I am not 100% sure if this is the correct way to look at elasticity at any given point, but here is what I think. You can write P = mQ+C, now => dP = mdQ or (dP/p)*p = m*(dQ/q)*q (just a re-arrange) => (dQ/q)/(dP/p)=(1/m)*(p/q) or elasticity (p,q) = (1/slope)*(p/q) now using this equation at any the given point on the straight line elasticity (absolute value) can be calculated as, (slope of the straight line is -1.5). a. 0.67 b. 1.22 c.2.34 d.5.67 so answer is a.

I think here Price is X, and Quantity is Y, a change in price determines a change in quantity demanded.

I throw me off too, this is why I asked Stalla’s Academic support:) And even so, I am not completely sure of the answer, since going down with a price increase scenario, you end up with a total revenue increase, a less than 1 elasticity (0.9) therefore an inelastic demand:) vbcfa Wrote: ------------------------------------------------------- > you do raise a good point here. a question like > this is likely to throw people off on the exam (it > threw me off at least). often in a qbank > question, all you will have to do is calc the > elasticity. choosing the price here is tricky. > good post map1

And it doesn’t matter if you calculate it as a price increase from 80 to 110 or a price decrease from 110 to 80, elasticity is going to be the same, because it is an absolute value. vbcfa Wrote: ------------------------------------------------------- > you can’t in this situation because you lack the > price and quantity change info

thunderanalyst’s math is correct. If you don’t want to use derivatives, the easiest way to re-write the table as: p q 50 100 65 90 80 80 95 70 110 60 125 50 Since you are using the average of interval, you want to make sure that the price you are evaluating is the average of the upper and lower bounds. For 80: ((90-70)/(80)) / ((65-95)/(80)) 0.25 / -.375 = -.667 For 110: ((70-50)/(60)) / ((95-125)/(110)) 0.3333 / -.2727 = -1.222 As you keep increasing the price, the PED will go up in the absolute value.

I know thunderanalyst is correct, I realised it afterwards (and I felt really STUPID too).

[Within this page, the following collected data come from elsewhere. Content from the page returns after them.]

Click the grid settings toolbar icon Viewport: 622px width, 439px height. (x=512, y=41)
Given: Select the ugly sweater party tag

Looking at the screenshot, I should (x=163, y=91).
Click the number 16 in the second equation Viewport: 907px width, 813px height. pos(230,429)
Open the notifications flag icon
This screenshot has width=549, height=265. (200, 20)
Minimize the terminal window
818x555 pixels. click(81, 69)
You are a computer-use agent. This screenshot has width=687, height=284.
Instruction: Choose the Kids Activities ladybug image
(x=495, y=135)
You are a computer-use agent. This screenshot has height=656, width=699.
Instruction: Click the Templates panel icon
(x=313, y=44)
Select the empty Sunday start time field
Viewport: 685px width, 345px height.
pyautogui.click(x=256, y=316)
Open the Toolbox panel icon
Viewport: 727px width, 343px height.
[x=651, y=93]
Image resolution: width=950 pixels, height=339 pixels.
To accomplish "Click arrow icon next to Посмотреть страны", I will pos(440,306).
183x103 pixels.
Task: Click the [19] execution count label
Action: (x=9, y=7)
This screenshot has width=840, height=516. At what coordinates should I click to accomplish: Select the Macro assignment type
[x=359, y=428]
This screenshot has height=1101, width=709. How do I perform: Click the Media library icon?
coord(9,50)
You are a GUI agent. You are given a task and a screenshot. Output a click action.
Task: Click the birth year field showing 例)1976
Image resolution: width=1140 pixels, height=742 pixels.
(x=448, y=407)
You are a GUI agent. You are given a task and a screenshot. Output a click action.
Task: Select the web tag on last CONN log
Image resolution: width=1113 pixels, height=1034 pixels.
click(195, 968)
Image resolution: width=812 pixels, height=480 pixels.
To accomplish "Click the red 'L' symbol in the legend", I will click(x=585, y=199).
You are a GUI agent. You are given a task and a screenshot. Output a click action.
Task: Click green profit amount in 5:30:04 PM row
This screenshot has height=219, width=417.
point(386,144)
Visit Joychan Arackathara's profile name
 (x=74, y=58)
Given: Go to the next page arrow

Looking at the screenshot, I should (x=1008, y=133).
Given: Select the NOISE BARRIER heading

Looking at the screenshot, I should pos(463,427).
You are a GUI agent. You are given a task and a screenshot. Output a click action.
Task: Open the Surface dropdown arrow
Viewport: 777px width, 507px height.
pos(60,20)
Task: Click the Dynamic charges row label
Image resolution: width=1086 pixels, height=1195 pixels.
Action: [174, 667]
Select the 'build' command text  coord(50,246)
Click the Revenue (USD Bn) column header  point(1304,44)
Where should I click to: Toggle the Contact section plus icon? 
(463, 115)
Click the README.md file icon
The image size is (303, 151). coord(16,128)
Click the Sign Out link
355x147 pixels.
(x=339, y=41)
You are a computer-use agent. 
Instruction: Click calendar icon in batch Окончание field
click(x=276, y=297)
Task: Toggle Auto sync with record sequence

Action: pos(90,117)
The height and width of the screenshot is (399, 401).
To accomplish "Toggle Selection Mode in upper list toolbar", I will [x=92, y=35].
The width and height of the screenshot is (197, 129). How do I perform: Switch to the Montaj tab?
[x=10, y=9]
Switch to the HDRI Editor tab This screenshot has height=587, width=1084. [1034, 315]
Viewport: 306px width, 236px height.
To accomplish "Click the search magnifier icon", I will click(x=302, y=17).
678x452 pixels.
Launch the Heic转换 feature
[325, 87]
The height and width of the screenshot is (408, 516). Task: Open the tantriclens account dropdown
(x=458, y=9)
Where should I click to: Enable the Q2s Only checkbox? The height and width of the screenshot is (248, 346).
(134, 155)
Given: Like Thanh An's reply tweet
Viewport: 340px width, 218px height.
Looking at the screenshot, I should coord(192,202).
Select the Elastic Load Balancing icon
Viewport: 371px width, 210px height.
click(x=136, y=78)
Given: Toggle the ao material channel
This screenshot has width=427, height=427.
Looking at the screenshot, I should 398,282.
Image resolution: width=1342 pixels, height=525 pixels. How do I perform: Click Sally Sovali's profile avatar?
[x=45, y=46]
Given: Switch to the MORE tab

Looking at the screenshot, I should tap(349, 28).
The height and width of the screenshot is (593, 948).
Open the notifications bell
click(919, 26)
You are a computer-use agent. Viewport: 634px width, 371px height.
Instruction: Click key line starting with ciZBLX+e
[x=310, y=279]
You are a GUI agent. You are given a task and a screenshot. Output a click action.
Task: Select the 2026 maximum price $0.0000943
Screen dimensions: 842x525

Thanks for the input, now is more clear. srosen Wrote: ------------------------------------------------------- > thunderanalyst’s math is correct. > > If you don’t want to use derivatives, the easiest > way to re-write the table as: > > p q > 50 100 > 65 90 > 80 80 > 95 70 > 110 60 > 125 50 > > Since you are using the average of interval, you > want to make sure that the price you are > evaluating is the average of the upper and lower > bounds. > > For 80: ((90-70)/(80)) / ((65-95)/(80)) > 0.25 / -.375 = -.667 > For 110: ((70-50)/(60)) / ((95-125)/(110)) > 0.3333 / -.2727 = -1.222 > As you keep increasing the price, the PED will go > up in the absolute value.